Mass General Brigham Digital researchers used a commercial machine learning tool, the Epic Risk of HA-AKI predictive model, and discovered that it was somewhat successful in predicting the risk of HA-AKI in recorded patient data. The study discovered lesser performance than that recorded by Epic Systems Corporation’s internal validation, emphasizing the significance of testing AI models before clinical use.
The Epic model assesses adult inpatient visits for the risk of HA-AKI, which is characterized by specified elevations in serum creatinine. After training the model with data from MGB hospitals, the researchers evaluated it on approximately 40,000 inpatient hospital stays over a five-month period from August 2022 to January 2023. The dataset was broad, with numerous points collected from patient contacts, including patient demographics, comorbidities, primary illnesses, serum creatinine levels, and length of hospital stay.
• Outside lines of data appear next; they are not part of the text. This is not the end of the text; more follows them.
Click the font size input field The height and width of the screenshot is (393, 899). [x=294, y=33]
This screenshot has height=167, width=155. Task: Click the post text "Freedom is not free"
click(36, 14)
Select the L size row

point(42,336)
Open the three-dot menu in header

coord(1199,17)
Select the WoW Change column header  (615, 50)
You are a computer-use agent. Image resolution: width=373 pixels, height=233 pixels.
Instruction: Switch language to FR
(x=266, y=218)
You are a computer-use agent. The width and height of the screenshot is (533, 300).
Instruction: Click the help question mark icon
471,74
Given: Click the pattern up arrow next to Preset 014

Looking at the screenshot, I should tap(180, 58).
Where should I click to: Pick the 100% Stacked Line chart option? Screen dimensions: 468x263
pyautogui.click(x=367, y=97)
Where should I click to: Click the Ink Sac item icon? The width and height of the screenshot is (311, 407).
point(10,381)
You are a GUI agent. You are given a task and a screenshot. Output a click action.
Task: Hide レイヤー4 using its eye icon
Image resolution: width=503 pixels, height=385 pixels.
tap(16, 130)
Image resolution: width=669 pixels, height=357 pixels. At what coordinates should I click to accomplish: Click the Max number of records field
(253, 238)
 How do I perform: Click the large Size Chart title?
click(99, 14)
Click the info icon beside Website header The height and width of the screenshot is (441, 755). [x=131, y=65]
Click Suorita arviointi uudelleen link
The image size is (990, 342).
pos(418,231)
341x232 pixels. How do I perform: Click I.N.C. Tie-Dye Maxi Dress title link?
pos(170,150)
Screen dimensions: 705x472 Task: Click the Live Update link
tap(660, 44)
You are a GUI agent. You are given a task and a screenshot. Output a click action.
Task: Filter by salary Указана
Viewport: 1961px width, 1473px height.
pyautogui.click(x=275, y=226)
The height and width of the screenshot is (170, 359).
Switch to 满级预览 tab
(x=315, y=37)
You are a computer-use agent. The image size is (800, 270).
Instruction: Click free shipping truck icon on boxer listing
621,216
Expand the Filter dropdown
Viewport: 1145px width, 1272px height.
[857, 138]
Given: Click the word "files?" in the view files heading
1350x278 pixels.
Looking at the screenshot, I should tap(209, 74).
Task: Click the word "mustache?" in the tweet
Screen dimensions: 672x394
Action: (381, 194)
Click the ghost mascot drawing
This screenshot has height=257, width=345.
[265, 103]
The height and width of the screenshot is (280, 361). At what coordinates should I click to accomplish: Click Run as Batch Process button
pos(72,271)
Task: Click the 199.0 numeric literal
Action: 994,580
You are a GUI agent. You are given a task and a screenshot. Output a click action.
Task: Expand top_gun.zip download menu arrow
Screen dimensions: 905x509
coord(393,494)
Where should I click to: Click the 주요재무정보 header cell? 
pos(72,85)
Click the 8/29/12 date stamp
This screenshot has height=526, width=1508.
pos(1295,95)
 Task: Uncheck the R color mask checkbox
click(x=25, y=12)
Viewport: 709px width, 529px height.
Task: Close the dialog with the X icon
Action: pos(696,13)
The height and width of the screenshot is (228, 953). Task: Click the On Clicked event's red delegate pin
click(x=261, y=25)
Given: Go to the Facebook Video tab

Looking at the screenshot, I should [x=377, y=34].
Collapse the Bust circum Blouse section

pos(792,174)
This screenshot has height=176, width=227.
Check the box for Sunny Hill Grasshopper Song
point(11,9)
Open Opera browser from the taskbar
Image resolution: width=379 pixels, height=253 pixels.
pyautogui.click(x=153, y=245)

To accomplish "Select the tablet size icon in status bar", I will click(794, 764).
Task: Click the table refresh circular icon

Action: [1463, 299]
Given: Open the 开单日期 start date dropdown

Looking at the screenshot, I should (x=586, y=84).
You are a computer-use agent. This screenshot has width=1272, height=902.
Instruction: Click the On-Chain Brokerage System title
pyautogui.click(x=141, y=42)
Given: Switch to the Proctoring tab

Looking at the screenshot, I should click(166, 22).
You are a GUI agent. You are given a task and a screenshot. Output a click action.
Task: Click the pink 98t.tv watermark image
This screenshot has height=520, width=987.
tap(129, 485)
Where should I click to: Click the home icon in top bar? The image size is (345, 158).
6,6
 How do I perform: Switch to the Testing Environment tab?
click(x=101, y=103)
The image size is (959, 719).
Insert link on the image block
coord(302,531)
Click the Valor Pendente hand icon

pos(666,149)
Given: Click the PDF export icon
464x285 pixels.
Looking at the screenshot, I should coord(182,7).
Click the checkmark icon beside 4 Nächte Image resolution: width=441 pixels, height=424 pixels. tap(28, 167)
Two analyses were done to assess model performance at the encounter and prediction levels.
The researchers discovered that the instrument was more reliable when screening patients at lower risk of HA-AKI. Although the algorithm accurately predicted which low-risk individuals would not develop HA-AKI, it struggled to predict when higher-risk patients would develop HA-AKI. The results also differed based on the stage of HA-AKI being studied; predictions were more successful for Stage 1 HA-AKI than for more severe instances.
Overall, the authors found that deployment may result in significant false-positive rates and recommended additional research into the tool’s therapeutic impact.
“We found that the Epic predictive model was better at ruling out low-risk patients than identifying high-risk patients,” said lead study author Sayon Dutta, MD, MPH, of Mass General Brigham Digital’s Clinical Informatics team, and an emergency medicine physician at Massachusetts General Hospital. “Identifying HA-AKI risk with predictive models could help support clinical decisions such as by warning providers against ordering nephrotoxic medications, but further study is needed before clinical implementation.”